• WORK TO BE COMPLETED:
A complete answer lists every line of the entries below where the string "each" appears.

MATERIAL TO PROCESS Block Start

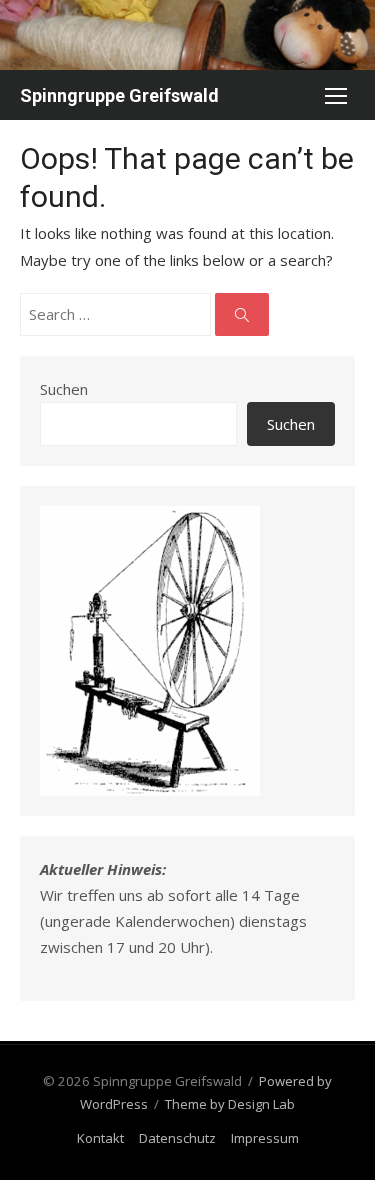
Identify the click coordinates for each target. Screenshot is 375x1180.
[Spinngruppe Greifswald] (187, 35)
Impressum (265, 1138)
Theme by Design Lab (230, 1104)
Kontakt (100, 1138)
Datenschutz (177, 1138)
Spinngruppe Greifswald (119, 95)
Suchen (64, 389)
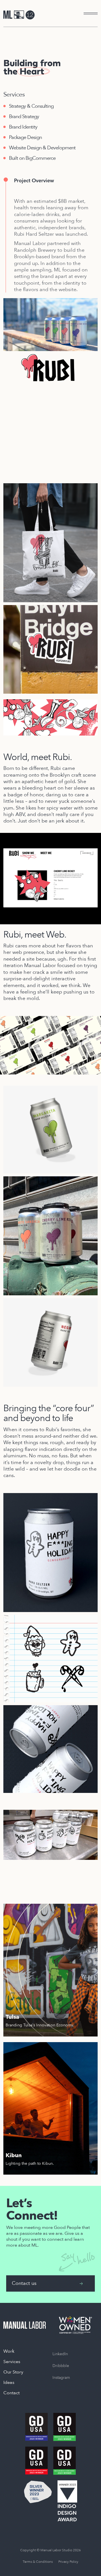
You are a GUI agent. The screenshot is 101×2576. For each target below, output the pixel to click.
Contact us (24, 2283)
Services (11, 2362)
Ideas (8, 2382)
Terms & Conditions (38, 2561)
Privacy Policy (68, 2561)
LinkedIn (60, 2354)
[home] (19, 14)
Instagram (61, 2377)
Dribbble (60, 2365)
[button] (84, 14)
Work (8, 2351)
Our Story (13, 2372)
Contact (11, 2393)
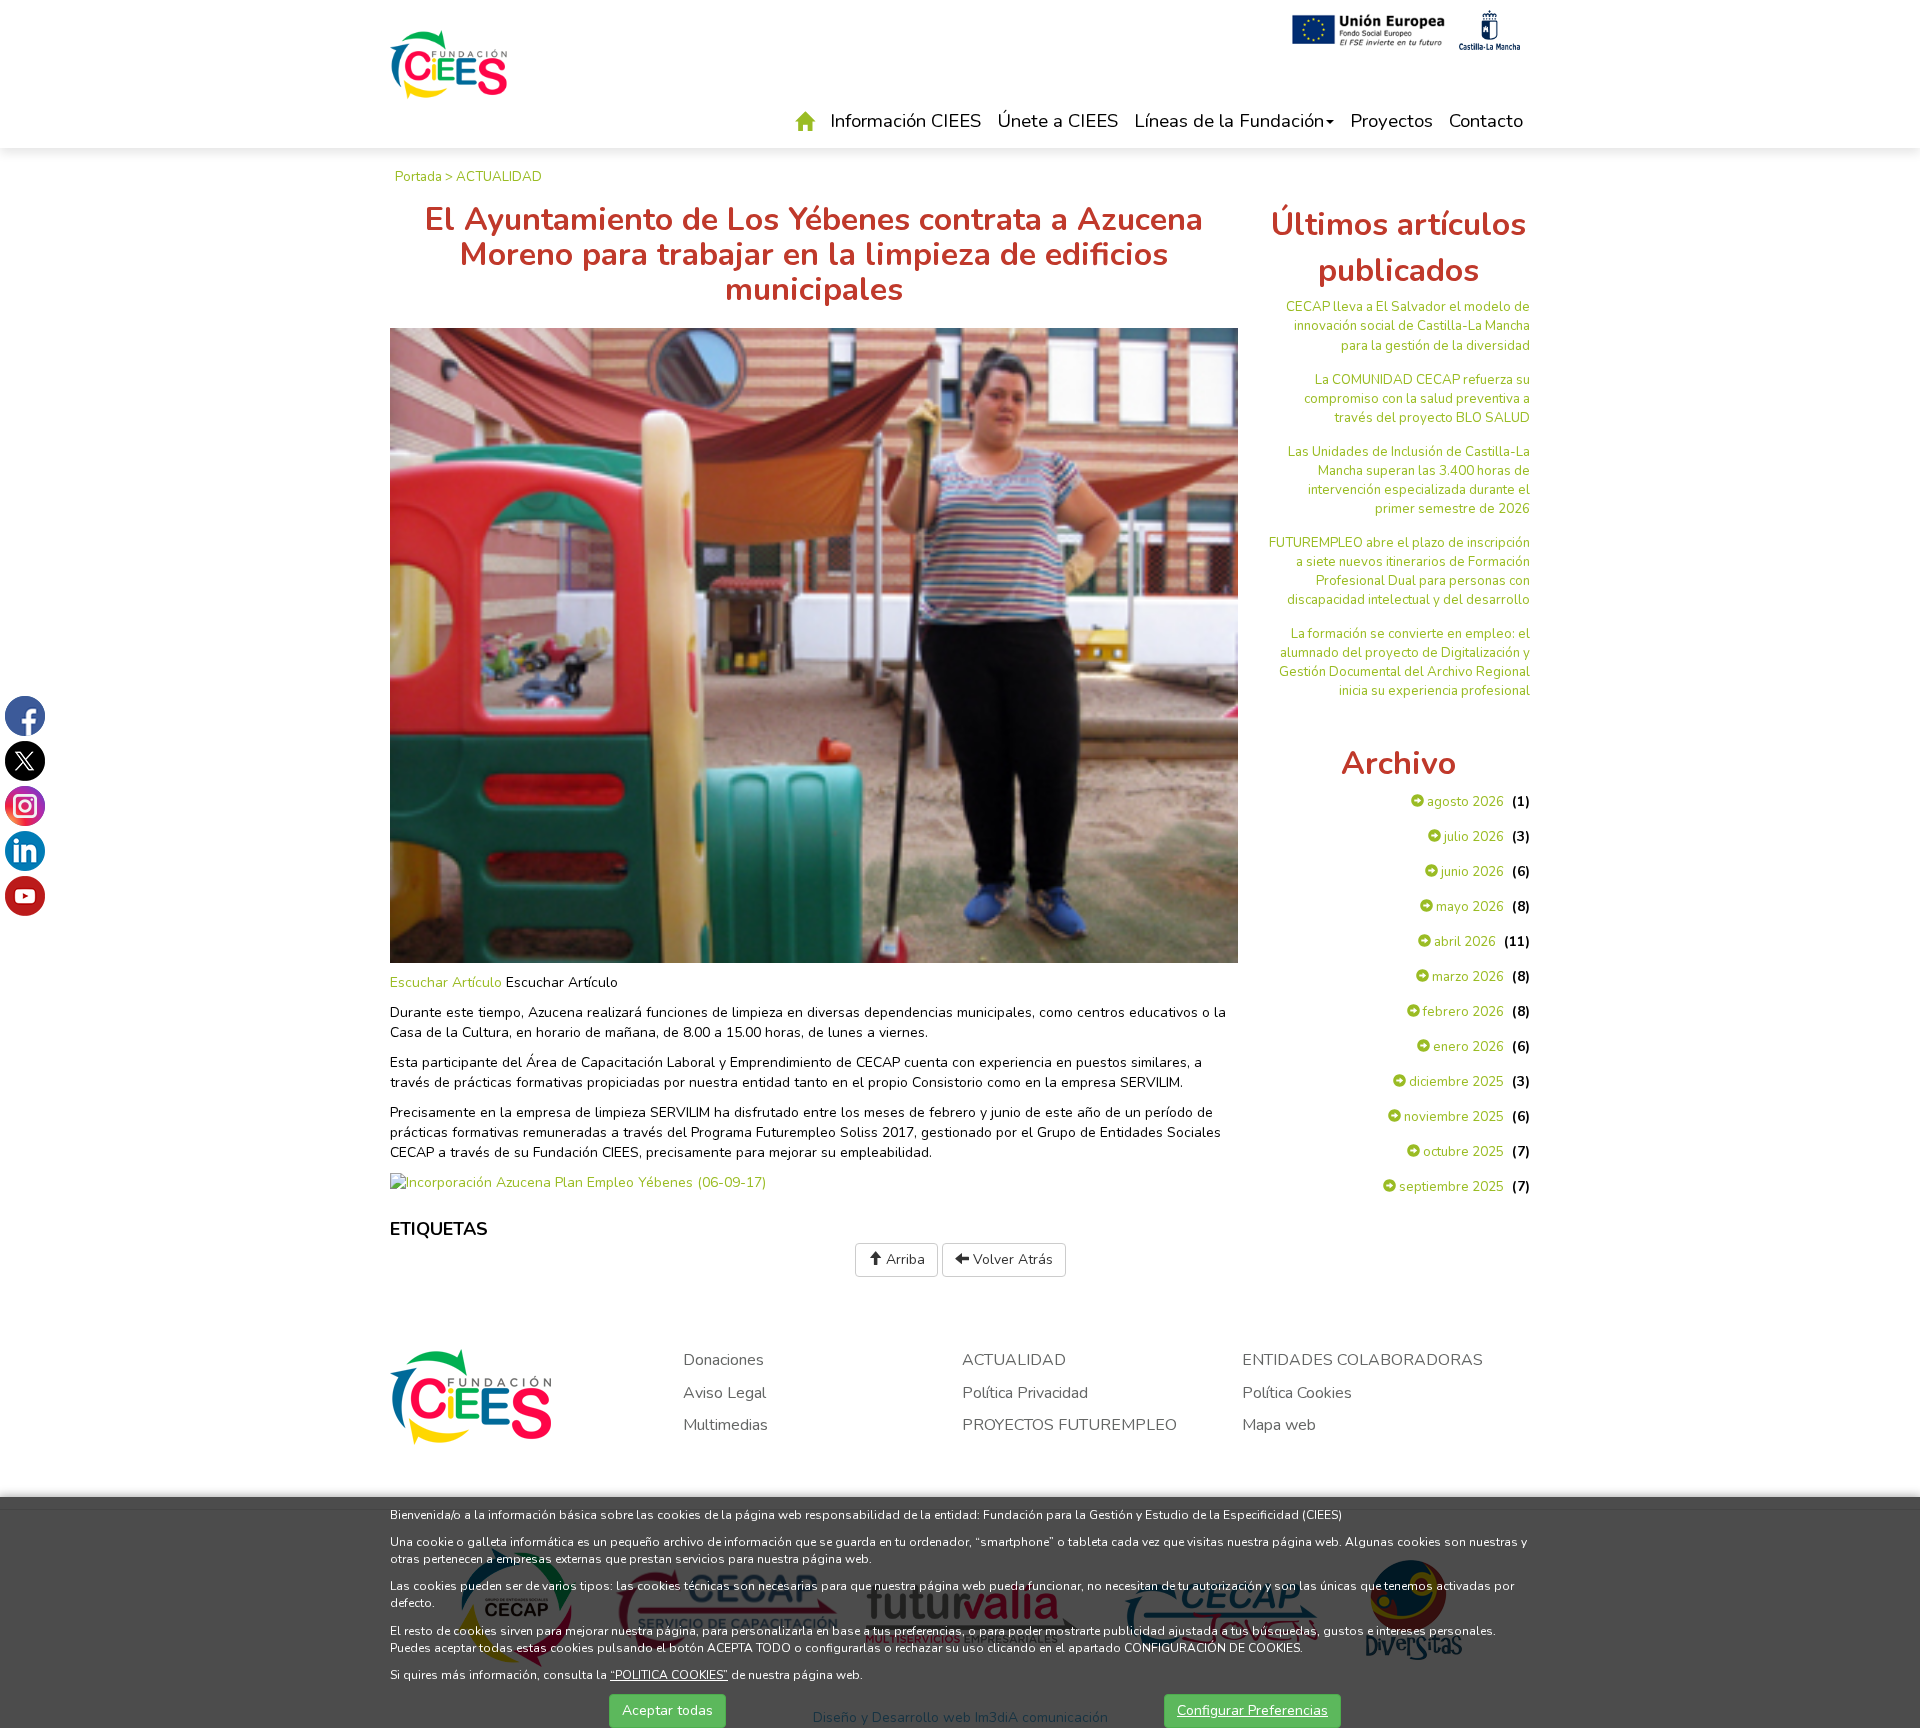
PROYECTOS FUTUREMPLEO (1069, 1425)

MATERIAL TO PROCESS Block End

• EXERCISE RESULT:
Identify the click coordinates for each target. Screenshot is 375x1180.
You are a GUI agent. The screenshot is 101×2576. For each target below, output the pixel to click.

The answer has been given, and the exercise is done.